- TASK BRIEF:
Your job is to print, exactly, the lines in the data below from the line with "Image resolution: width=597" through the line with "Click Euro 6d", both included, and to omit any picture.

- DATA EXTRACT:
:::

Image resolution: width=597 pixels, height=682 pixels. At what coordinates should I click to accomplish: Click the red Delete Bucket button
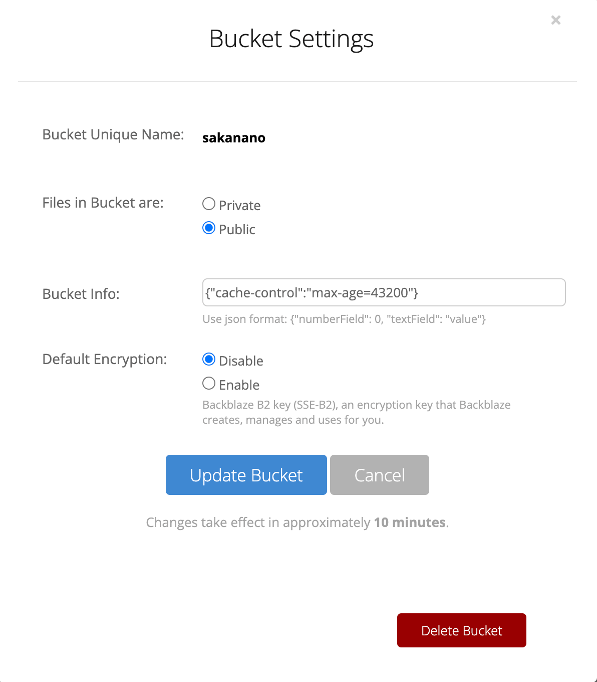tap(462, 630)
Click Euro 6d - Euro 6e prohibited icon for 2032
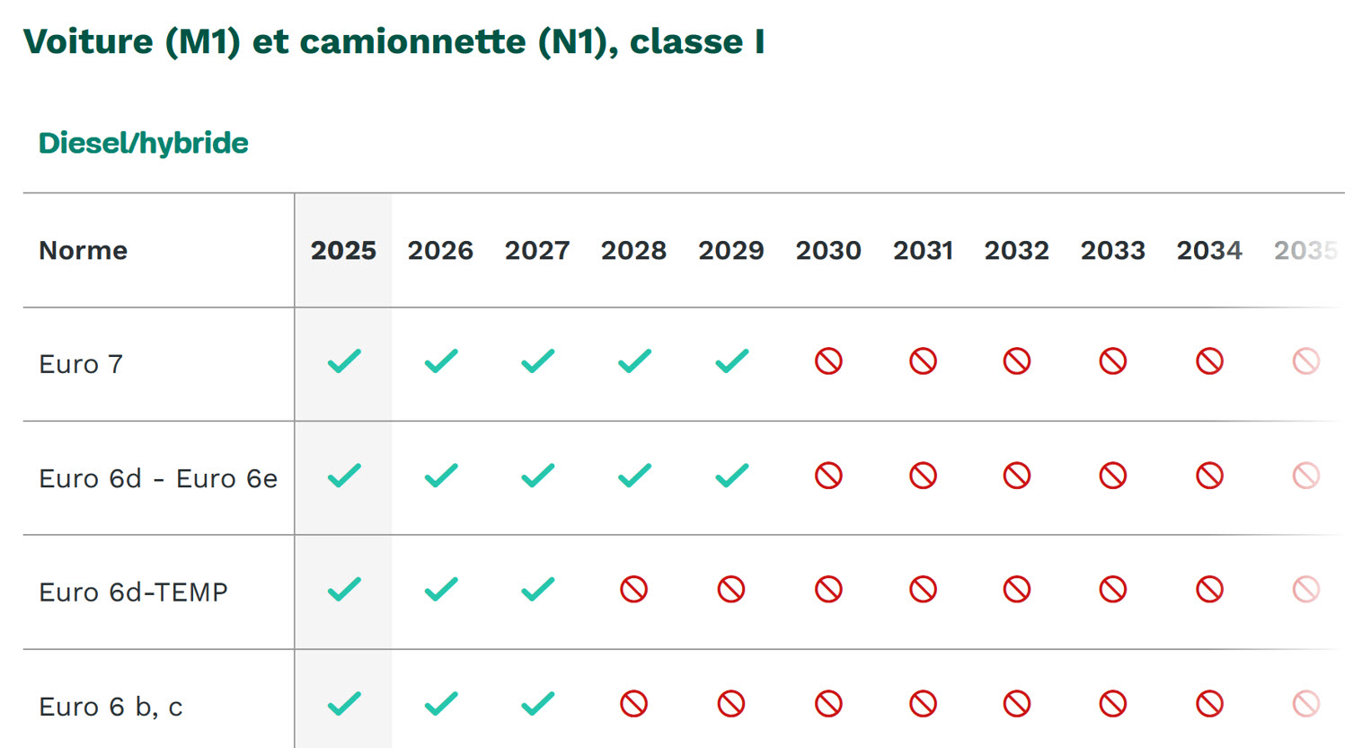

:::

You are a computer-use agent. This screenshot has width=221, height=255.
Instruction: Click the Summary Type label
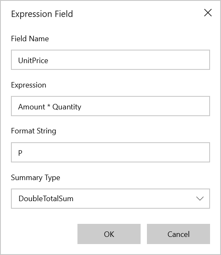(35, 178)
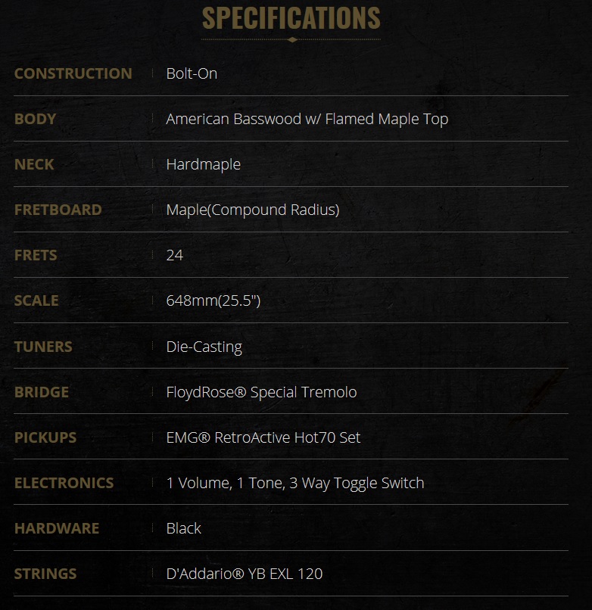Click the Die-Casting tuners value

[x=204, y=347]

:::

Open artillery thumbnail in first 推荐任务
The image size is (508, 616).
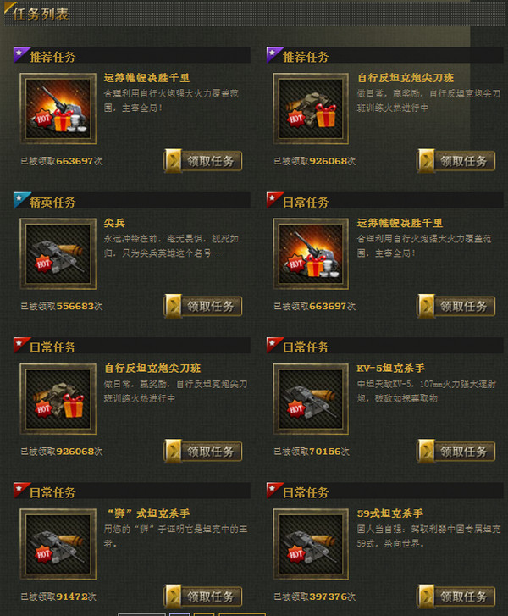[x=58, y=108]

:::

- SOLUTION TO THIS TASK:
Image resolution: width=597 pixels, height=682 pixels. At what coordinates should I click to accomplish: Click the red Delete Bucket button
tap(462, 630)
Click Euro 6d - Euro 6e prohibited icon for 2032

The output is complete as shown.